About this exercise:
Once the line containing "Allergy & Asthma Community Forum (162, 212)" is reached in the listing below, reproduce it and all later lines through the final one exactly, but omit any pictures.

_____

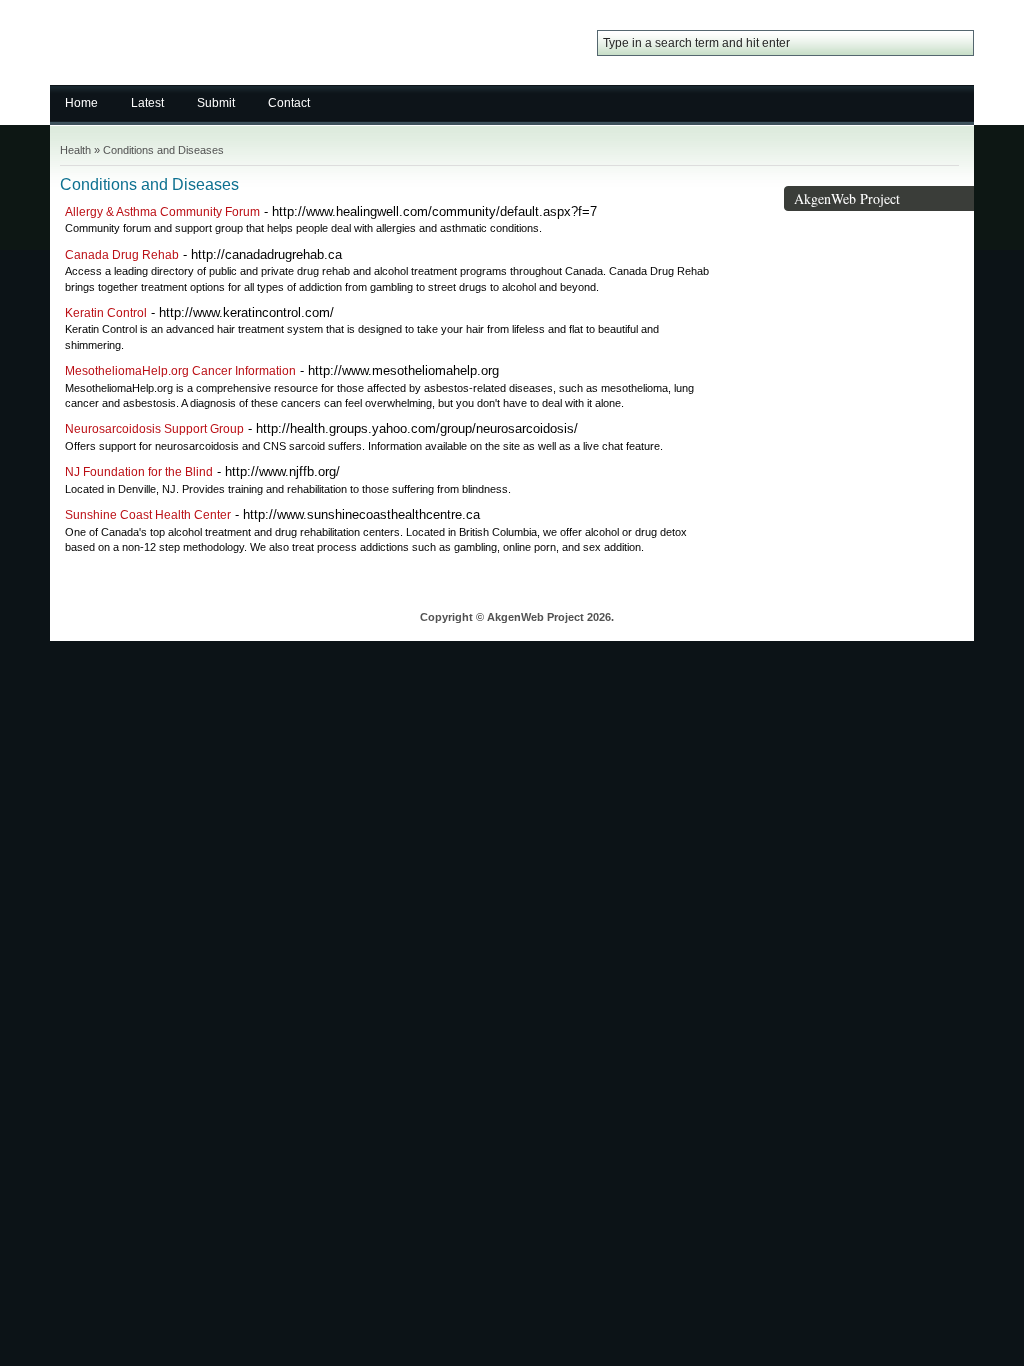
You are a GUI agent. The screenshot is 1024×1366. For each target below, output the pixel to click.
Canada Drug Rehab (122, 255)
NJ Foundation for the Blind (139, 472)
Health (75, 150)
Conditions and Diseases (163, 150)
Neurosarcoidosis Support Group (154, 429)
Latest (147, 103)
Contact (289, 103)
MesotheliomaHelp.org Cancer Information (180, 371)
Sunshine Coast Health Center (148, 515)
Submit (216, 103)
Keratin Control (106, 313)
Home (81, 103)
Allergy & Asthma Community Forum (162, 212)
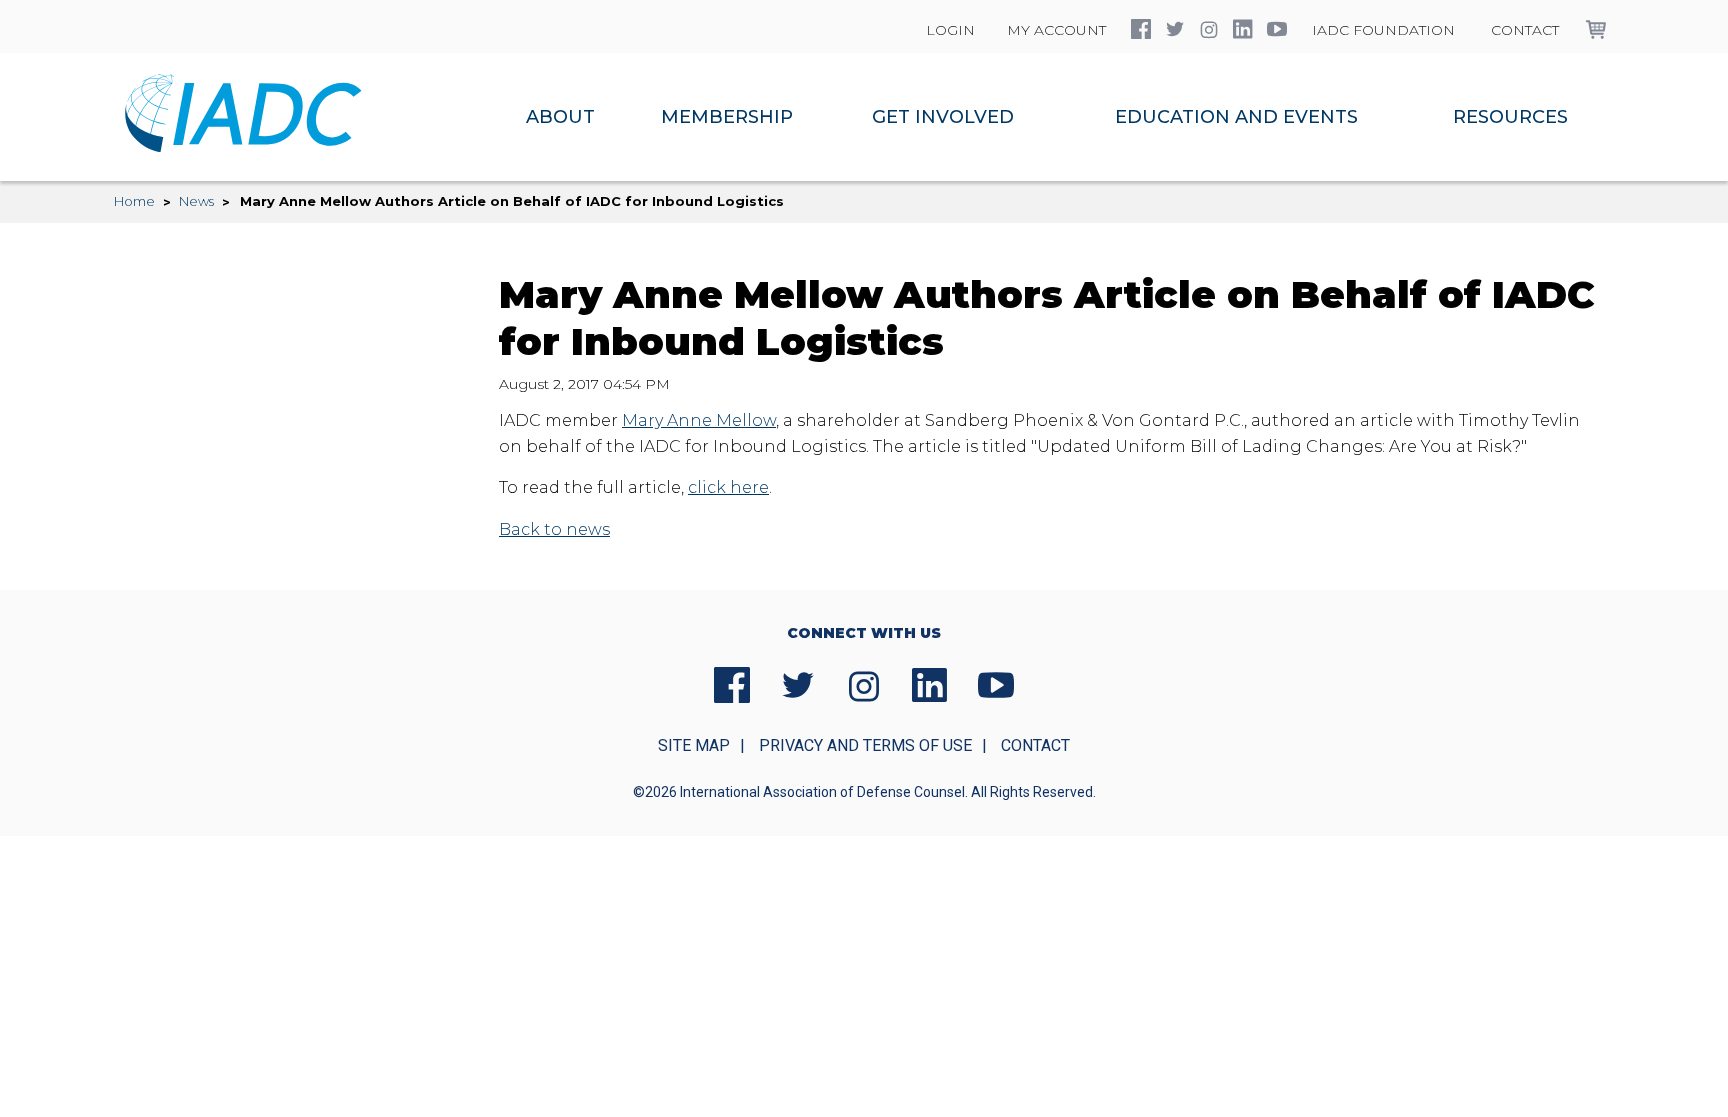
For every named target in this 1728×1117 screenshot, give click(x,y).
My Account (1056, 30)
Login (950, 30)
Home (134, 201)
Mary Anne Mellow (699, 420)
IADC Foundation (1383, 30)
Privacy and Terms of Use (865, 745)
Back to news (554, 529)
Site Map (694, 745)
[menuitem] (560, 117)
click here (728, 487)
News (196, 201)
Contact (1525, 30)
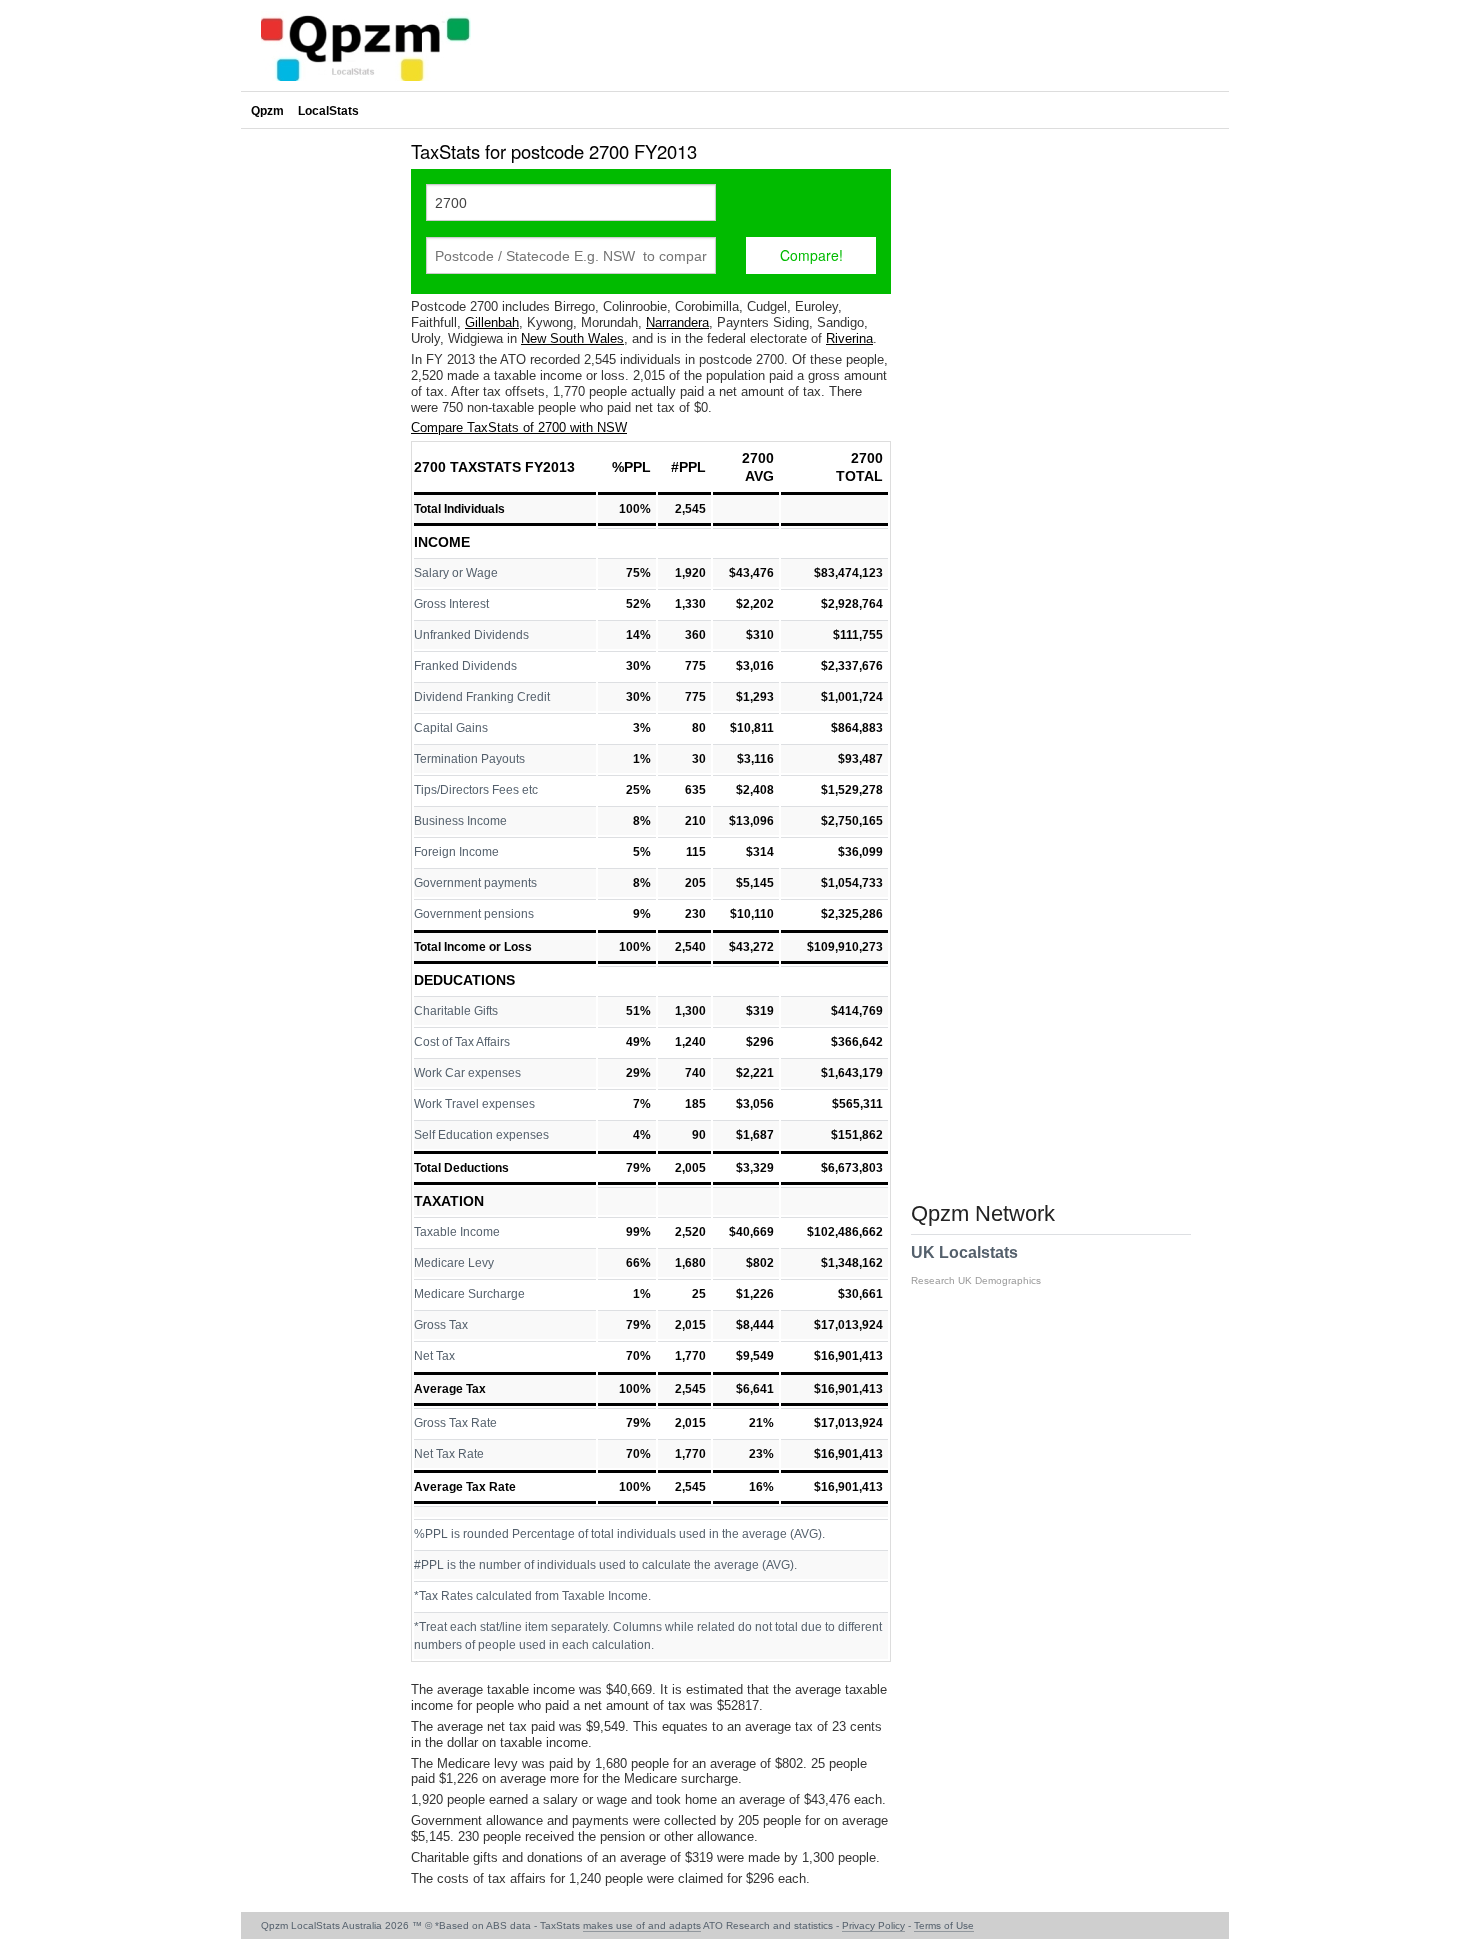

_____

Written response:
Allergy & Asthma Community Forum (162, 212)
For every named target in this 1728×1117 screenshot, give click(x,y).
My Account (1056, 30)
Login (950, 30)
Home (134, 201)
Mary Anne Mellow (699, 420)
IADC Foundation (1383, 30)
Privacy and Terms of Use (865, 745)
Back to news (554, 529)
Site Map (694, 745)
[menuitem] (560, 117)
click here (728, 487)
News (196, 201)
Contact (1525, 30)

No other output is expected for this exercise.